Task:
Below are records; copy every line among them that contains the word "arrow".
== Data in this exercise ==
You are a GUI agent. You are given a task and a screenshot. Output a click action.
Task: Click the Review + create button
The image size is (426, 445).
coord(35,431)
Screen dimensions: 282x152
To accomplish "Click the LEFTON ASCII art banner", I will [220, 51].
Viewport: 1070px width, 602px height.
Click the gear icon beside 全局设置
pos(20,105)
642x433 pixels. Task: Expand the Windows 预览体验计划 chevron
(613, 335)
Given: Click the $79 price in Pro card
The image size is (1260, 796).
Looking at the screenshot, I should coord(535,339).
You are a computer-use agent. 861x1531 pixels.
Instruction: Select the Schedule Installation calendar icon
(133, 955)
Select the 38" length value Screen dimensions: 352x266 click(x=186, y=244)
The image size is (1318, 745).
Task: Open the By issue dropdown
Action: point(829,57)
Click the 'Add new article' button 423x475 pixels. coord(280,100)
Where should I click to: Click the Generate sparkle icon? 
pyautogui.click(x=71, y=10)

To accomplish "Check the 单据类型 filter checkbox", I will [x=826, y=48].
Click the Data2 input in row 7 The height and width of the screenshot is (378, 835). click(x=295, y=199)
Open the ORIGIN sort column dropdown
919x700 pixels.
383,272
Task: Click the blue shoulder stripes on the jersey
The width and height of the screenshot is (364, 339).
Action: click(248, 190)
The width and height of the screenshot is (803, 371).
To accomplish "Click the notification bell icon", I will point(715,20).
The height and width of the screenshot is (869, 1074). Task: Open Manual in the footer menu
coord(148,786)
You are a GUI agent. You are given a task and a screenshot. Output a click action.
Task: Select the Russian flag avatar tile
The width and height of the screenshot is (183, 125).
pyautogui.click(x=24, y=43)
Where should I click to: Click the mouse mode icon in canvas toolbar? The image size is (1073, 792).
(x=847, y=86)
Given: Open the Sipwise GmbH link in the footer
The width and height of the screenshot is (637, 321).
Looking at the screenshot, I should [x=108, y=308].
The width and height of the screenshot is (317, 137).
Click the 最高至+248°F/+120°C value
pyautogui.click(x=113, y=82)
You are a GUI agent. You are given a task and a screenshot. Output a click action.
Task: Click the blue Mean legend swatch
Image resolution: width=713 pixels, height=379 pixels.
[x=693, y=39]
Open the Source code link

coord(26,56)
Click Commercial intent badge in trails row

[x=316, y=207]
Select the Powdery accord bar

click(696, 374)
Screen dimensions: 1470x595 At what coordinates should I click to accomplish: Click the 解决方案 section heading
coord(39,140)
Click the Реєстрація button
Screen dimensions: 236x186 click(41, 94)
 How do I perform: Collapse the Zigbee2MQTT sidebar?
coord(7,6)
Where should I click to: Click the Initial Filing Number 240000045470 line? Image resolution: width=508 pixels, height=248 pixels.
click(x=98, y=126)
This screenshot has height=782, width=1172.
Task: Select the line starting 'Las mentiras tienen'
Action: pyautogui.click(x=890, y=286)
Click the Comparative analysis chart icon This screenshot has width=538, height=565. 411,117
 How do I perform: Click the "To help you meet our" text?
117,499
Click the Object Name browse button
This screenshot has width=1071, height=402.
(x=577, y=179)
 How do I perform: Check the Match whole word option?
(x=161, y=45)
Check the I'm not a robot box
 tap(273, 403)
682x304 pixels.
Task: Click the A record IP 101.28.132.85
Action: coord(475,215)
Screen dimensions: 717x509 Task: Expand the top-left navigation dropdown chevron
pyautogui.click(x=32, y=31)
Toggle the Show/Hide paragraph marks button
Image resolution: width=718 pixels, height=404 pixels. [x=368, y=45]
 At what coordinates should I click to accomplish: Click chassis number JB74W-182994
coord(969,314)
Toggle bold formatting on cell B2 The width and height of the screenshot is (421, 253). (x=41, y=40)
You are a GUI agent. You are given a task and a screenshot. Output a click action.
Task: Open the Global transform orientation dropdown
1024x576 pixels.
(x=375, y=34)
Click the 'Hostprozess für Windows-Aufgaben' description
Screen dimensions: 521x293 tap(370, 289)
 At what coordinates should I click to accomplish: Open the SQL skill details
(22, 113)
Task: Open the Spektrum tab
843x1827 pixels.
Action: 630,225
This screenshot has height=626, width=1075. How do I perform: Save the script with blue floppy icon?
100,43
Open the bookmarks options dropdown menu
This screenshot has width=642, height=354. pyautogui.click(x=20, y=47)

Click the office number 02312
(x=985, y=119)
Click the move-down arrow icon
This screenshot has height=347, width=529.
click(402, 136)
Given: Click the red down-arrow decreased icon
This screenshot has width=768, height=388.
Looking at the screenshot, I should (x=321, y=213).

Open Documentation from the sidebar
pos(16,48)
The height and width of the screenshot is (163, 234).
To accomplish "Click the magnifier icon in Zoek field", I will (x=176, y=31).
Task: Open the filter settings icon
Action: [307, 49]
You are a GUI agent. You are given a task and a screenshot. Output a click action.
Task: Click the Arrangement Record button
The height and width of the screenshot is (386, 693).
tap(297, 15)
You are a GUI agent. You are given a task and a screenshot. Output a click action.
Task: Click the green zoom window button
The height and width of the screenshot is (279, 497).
===
Response for this exercise:
Click the move-down arrow icon
Given: Click the red down-arrow decreased icon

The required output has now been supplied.